#Wawasan

Cara Konversi Dari Passive Screen Scroller Menjadi Customer Melalui Video

Saat ini video telah menjadi strategi pemasaran yang paling diperhatikan sebab sebagian besar Customer telah beralih mengonsumsi media online. Media ini menyita perhatian Customer karena lebih menarik, mudah dicerna, dan dinamis.

Dari segi produksi, pembuatan video belakangan telah dialihkan prosesnya. Konten video berkualitas kini jarang dibuat secara internal karena membutuhkan investasi yang besar dalam hal talenta dan tim produksi.

Sayangnya, investasi waktu, energi, dan biaya ke dalam satu video yang diproduksi dengan matang tidak akan berguna jika brand tidak menyesuaikan dengan kebutuhan platform dan audiens yang ada. Ketika channel digital dan sosial bermunculan, brand-brand telah mendapati bahwa ada perbedaan dari setiap konten video untuk setiap channel, sehingga mereka perlu merancang sedemikian rupa video tersebut.

Siapa sangka bahwa konten video yang disajikan di intenet mampu mengkonversi Passive Screen Scroller menjadi Customer? Untuk tahu lebih lanjut mengenai hal tersebut, simak ulasannya berikut ini!

 

Gambaran Umum Passive Screen Scroller

Satu hal yang perlu dipahami saat ini adalah tidak ada format video dengan ukuran pasti yang bisa diimplementasikan ke semua channel atau platform digital. Tingkat kesuksesan setiap video pun bakal berbeda-beda.

Hal inilah yang menjadi alasan mengapa setiap brand memerlukan variasi dari setiap aset yang sesuai dengan format masing-masing platform.

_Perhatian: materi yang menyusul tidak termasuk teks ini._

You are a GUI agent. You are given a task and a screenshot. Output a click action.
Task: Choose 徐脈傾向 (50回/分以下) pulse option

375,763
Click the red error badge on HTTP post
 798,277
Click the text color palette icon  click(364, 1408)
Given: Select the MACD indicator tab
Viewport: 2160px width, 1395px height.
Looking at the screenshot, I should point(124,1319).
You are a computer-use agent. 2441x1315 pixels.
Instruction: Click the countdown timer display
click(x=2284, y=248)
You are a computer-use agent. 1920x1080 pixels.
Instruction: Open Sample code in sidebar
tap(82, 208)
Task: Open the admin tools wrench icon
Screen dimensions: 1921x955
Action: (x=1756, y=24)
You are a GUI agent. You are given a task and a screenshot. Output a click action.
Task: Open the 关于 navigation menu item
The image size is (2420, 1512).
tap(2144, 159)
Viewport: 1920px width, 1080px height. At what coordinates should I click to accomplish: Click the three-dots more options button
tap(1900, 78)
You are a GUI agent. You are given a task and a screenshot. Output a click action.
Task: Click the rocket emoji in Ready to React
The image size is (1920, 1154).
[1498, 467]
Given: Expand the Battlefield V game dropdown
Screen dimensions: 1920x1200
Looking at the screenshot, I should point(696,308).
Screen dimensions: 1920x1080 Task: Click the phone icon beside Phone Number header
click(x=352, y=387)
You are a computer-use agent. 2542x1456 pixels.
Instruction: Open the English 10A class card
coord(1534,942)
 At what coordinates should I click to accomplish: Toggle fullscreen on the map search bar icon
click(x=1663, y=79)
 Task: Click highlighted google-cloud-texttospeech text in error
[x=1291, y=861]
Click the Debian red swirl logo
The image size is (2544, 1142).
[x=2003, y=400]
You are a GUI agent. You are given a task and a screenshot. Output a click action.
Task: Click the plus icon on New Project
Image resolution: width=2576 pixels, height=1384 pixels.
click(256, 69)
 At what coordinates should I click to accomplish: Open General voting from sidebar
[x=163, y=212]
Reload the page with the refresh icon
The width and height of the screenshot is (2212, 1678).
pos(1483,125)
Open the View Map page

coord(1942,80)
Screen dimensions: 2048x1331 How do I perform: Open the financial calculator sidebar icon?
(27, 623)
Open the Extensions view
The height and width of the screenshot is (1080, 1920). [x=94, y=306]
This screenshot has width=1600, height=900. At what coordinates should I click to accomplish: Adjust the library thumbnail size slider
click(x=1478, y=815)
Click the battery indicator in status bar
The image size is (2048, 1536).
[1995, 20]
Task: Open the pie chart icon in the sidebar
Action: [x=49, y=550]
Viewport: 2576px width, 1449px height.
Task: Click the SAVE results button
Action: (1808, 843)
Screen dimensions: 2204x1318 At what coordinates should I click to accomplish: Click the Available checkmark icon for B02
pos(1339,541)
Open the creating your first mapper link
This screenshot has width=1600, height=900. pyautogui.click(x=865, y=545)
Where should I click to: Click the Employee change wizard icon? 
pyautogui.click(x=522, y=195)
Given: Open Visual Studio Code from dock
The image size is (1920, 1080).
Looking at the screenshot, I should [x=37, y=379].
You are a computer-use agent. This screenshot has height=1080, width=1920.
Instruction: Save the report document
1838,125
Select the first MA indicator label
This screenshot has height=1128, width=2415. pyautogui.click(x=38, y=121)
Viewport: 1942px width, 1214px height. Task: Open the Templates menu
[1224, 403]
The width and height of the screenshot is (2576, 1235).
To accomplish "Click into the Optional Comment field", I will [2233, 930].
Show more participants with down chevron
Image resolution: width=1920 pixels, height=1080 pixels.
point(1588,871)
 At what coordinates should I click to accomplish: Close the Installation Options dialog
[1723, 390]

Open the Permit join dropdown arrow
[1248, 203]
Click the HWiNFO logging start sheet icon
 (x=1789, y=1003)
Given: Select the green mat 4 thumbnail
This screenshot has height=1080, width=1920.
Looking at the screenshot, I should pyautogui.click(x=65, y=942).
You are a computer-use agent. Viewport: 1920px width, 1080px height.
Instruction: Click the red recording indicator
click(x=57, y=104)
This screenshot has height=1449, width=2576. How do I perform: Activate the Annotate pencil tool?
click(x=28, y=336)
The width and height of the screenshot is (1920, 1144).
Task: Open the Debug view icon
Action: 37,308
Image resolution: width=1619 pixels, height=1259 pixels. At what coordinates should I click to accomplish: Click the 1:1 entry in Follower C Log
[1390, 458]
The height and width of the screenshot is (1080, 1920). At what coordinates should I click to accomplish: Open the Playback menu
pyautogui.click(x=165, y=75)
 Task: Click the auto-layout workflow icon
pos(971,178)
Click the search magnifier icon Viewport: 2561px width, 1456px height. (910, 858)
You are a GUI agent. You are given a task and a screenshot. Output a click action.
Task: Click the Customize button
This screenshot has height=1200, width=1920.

Hal ini pun menekankan perlunya pendekatan yang tepat di seluruh strategi konten marketing.

Pendekatan yang mengutamakan sistem digital menandakan bahwa tim kreatif brand akan dipersiapkan untuk membuat variasi video ini sejak awal, sehingga mereka tidak terlalu fokus pada energi dan sumber daya untuk menciptakan sebuah aset video yang sempurna.

Untuk memastikan relevansi di beragam video yang ada, setiap brand sebaiknya memperhatikan Performance Metric atau pengukuran yang menggambarkan efektivitas brand dalam mencapai tujuannya dan bersedia untuk membuat penyesuaian pada setiap konten mereka.

Sebagai kunci, fleksibilitas adalah hal yang utama di mana kemampuan menganalisa cara kerja video secara real-time menjadi hal penting untuk mengubah strategi konten marketing dengan cepat jika diperlukan.

Untungnya, teknologi marketing sejalan dengan kebutuhan untuk menyesuaikan dan mengukur konten video untuk berbagai platform. Dengan menggunakan alat pembuatan konten video yang intuitif, setiap brand dapat membangun tim produksi internal dengan percaya diri.

Mereka juga perlu dibekali dengan teknologi yang tepat agar mereka dapat tetap gesit menghadapi lanskap digital yang terus berubah, membuat konten video yang efektif, dan menyesuaikannya jika perlu agar sesuai dengan audiens serta platform yang ditargetkan.

 

Cara Konversi dan Menarik Perhatian Audiens

Salah satu hal yang sering ditanyakan oleh brand adalah bagaimana cara konten video yang dibuat mampu mendapatkan perhatian audiens, sehingga bisa mengkonversinya menjadi Customer? Bagaimana pula cara agar video yang dihasilkan tidak tenggelam di lautan konten?

Hanya ada satu jawaban untuk pertanyaan-pertanyaan ini, yaitu storytelling.

Storytelling pada dasarnya inti dari sebuah iklan yang baik di mana cerita tersebut harus dibuat sejelas dan seringkas mungkin agar sukses di platform digital. Untuk memikat Passive Screen Scroller, hook atau pengikat cerita di awal harus dibuat semenarik mungkin.

Meski video sudah dibuat sebagus mungkin, tapi jika audiens yang ditarget tidak menghiraukannya, maka video tersebut bisa dikatakan sia-sia.
Konten video yang dibuat untuk sebuah platform digital harus pendek dan mampu menyampaikan inti cerita secara langsung demi menghindari kehilangan perhatian audiens. Dibutuhkan pula strategi video yang fleksibel, efisien, dapat diukur, namun tidak membatasi proses pembuatan video secara kreatif.

Dengan cara ini, mereka juga dapat langsung menyerap pesan secara cepat, sehingga bukan tidak mungkin video yang dibuat mampu mengkonversi mereka menjadi Customer.